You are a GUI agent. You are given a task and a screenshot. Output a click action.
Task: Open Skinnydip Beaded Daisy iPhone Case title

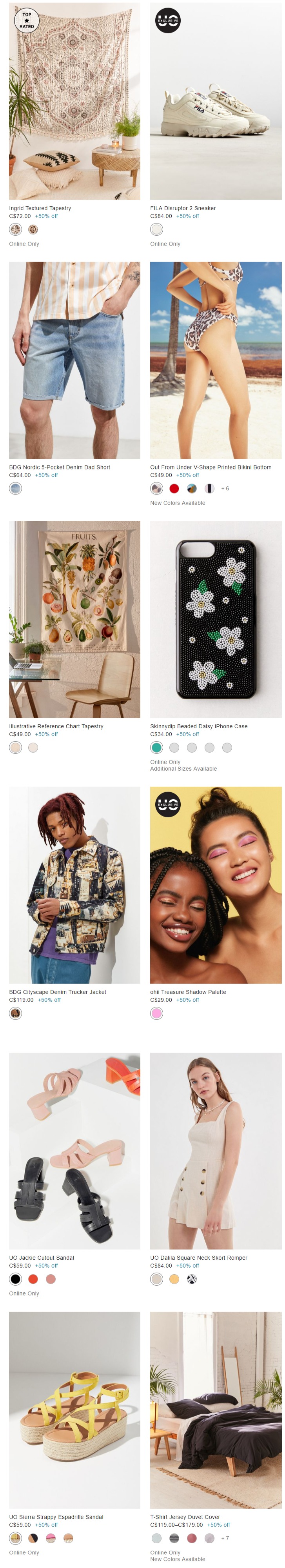198,726
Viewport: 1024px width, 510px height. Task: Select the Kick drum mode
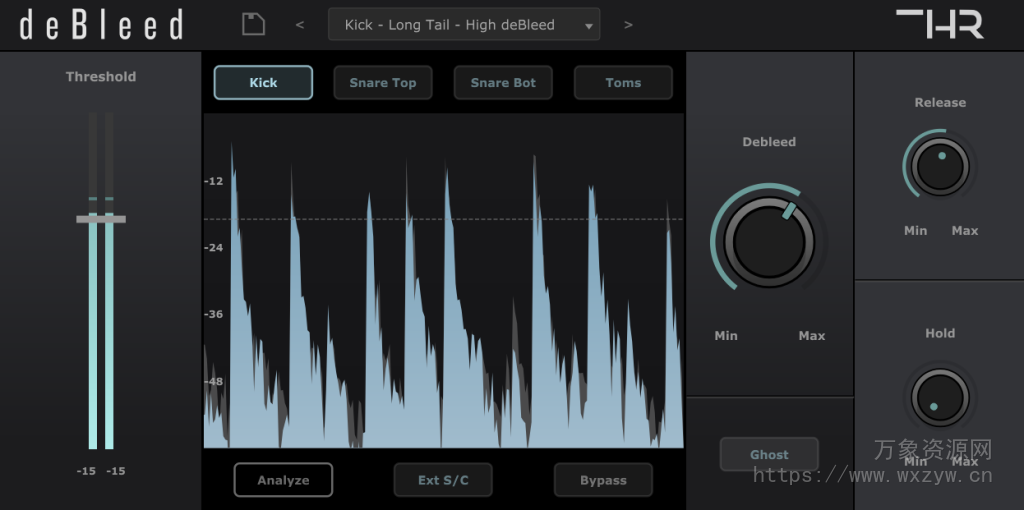[x=263, y=82]
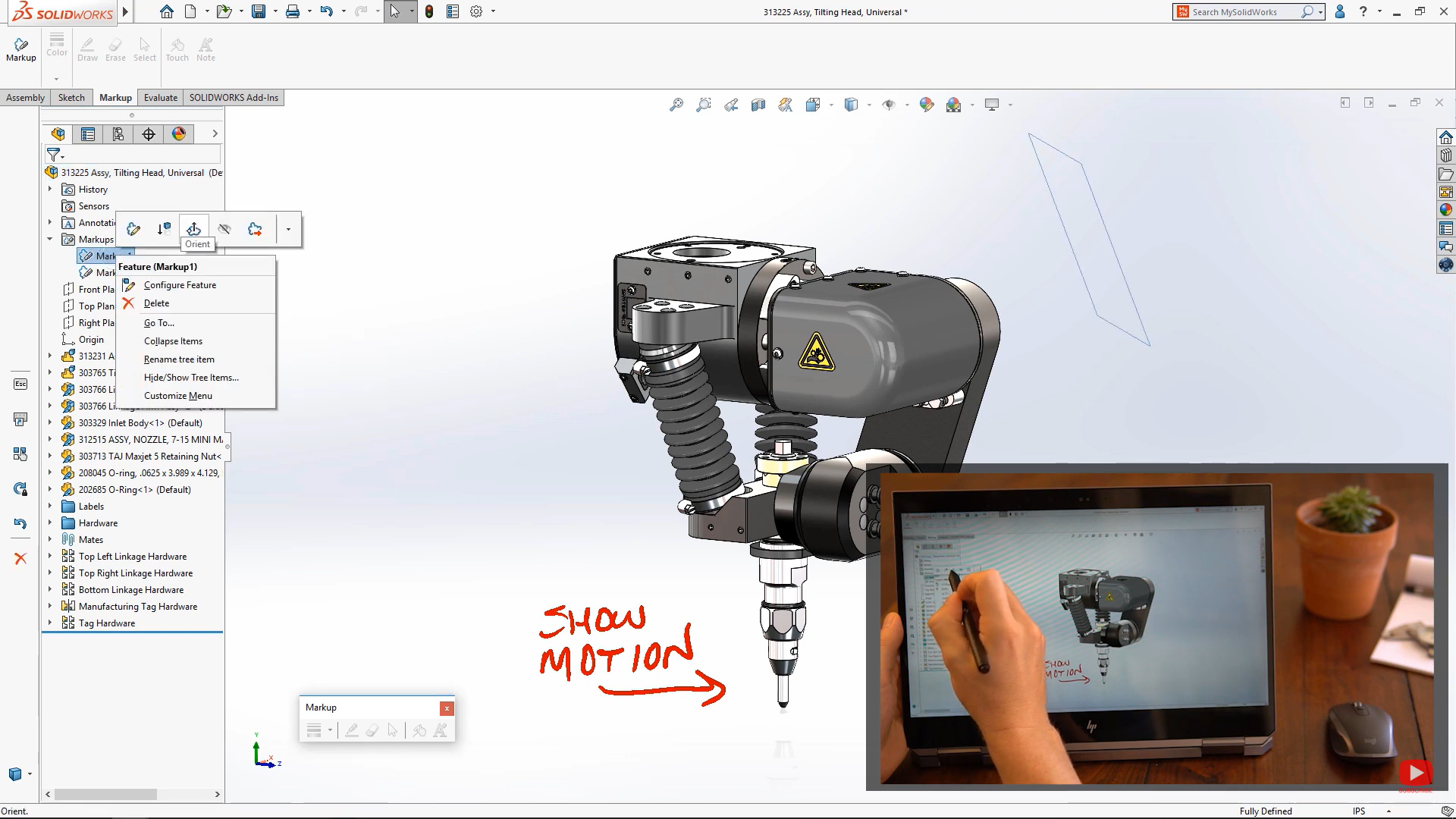Toggle the Hide/Show Items eye icon
1456x819 pixels.
click(x=890, y=105)
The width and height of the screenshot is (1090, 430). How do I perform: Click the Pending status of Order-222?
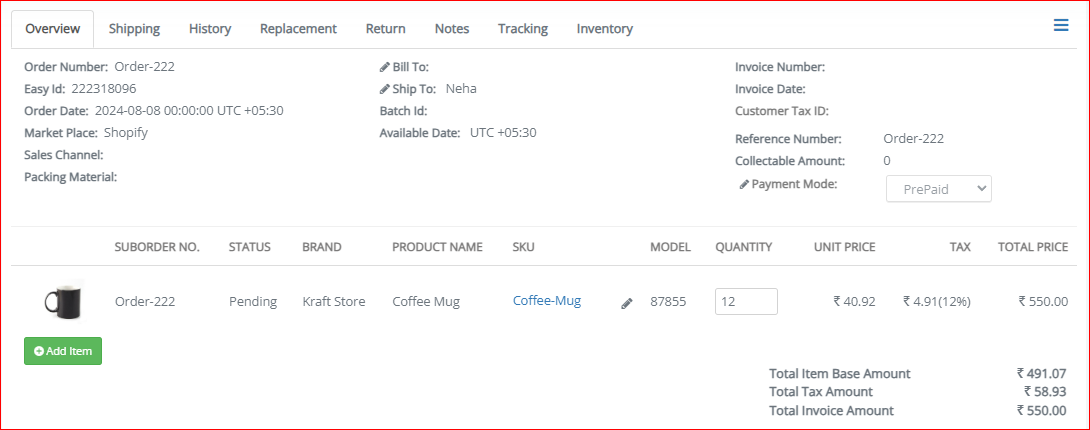[x=253, y=301]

Task instructions: Please update everything from the line containing "Viewport: 1024px width, 510px" down through the end of the data, replacing "Kick drum" with "Snare drum" and leaving the rest unchanged. Leave the pictures out of your answer.

Written answer:
Viewport: 1024px width, 510px height. Task: Select the Snare drum mode
[x=263, y=82]
Toggle the Hide/Show Items eye icon
1456x819 pixels.
click(x=890, y=105)
The width and height of the screenshot is (1090, 430). How do I perform: Click the Pending status of Order-222?
[x=253, y=301]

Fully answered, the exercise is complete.